Remove all clothing, and clean and scrub the patient's entire skin surface with soap and water. Washing the contaminated area of the skin within 6 hours postexposure can remove 80-98% of the toxin and has been demonstrated to prevent skin lesions and death in experimental animals.[24] Contain clothing to avoid contamination of the health care environment.

While no human studies have been conducted, survival benefits have been shown in animal models with the following treatment after T-2 toxin exposure. 

  • Use of activated charcoal to absorb T-2 toxin from the gut regardless of the portal of entry within 1 hour of exposure. [26]
  • Dexamethasone administration (1 mg/kg at 12, 24, and 48 h) increased the survival rate in mice from zero to greater than 50%. [27]
  • Although not proven clinically, a theoretical use exists for administering colony-stimulating factors to patients presenting with bone marrow suppression.

No specific antidote is available for T-2 mycotoxin exposure. Provide supportive measures, addressing respiratory and cardiovascular status as necessary. If the patient complains of eye pain or tearing, irrigate the eyes with copious amounts of water.

In all suspected cases involving T-2 mycotoxin exposure, admission to the hospital is warranted. Supportive care should be instituted with particular attention to the prevention of superinfection. Depending on the time of exposure and the presenting symptoms, serial lymphocyte count may help identify patients who are immunocompromised.

Consultations

Required consultants are dictated by the disease course. Pulmonary consultation may be required for severe dyspnea of hemoptysis. A hematologist may be consulted for patients presenting with severe pancytopenia. Contact the local poison control center for additional clinical guidance.
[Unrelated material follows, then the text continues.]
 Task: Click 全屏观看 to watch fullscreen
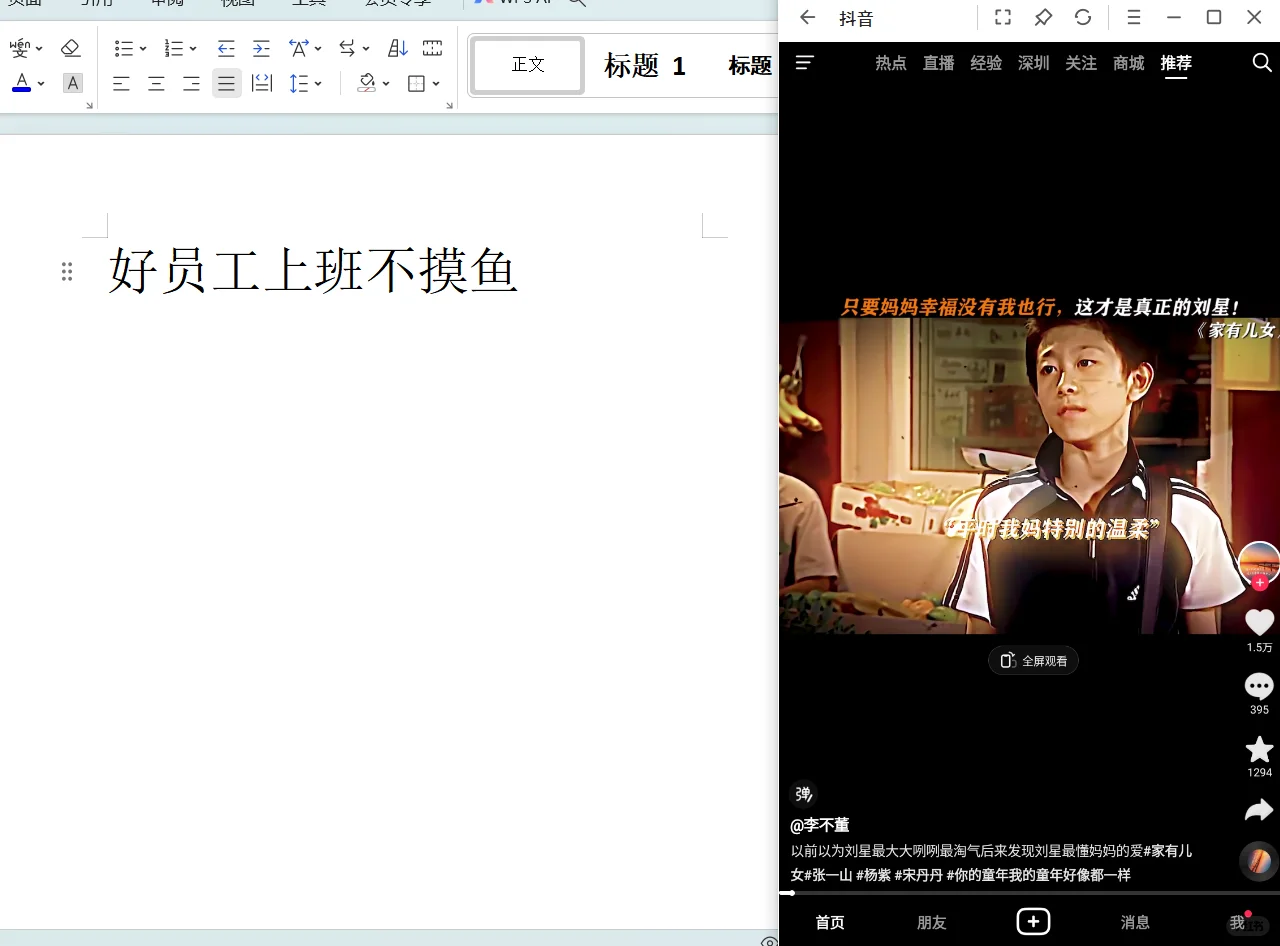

Some larger cities' poison control centers may have specific guidelines to follow concerning weapons of mass destruction.

Consult the Federal Bureau of Investigations and Department of Homeland Security in any situation when nuclear, biological, or chemical weapon exposure is suspected.

Prevention

Physical barrier protection of the skin, mucous membranes, and airway provided by use of HAZMAT suits or chemical protective mask and clothing, such as MOPP gear, are the only effective methods of protection. The Skin Exposure Reduction Paste Against Chemical Warfare Agents (SERPACWA) has been shown to block dermal irritation in animal studies and can be applied at closure points of protective garments as well as to any exposed skin. It is FDA-approved for use in conjunction with MOPP gear to reduce or delay the absorption of chemical warfare agents through the skin when SERPACWA is applied prior to exposure.[2]

 

Medication

Medication Summary

The use of activated charcoal is advocated to patients who have orally ingested the toxin. Some sources advocate the use of activated charcoal even after inhalational exposure, with the rationale that the toxin that is adherent to the oral mucosa may be bound.[28] While not clinically tested in humans, theoretical use exists for administering colony-stimulating factors to patients presenting with bone marrow suppression.

Antidotes, adsorbent

Class Summary

These agents are used to neutralize toxins.[26]

Activated charcoal (Liqui-Char, Super-Char, Insta-Char, Actidose)

Believed to adsorb ingested toxin, thereby preventing absorption and removing toxin from the GI tract, preventing further cellular damage.

Granulocyte-stimulating factors

Class Summary

These agents are used to correct severe neutropenia.

Filgrastim (Neupogen)

Granulocyte colony-stimulating factor that activates and stimulates production, maturation, migration, and cytotoxicity of neutrophils. Although not demonstrated or indicated for use in T-2 mycotoxin exposure, may be theoretical use for granulocyte-stimulating factors for patients presenting with severe neutropenia; in this setting, conduct use with hematology consultation.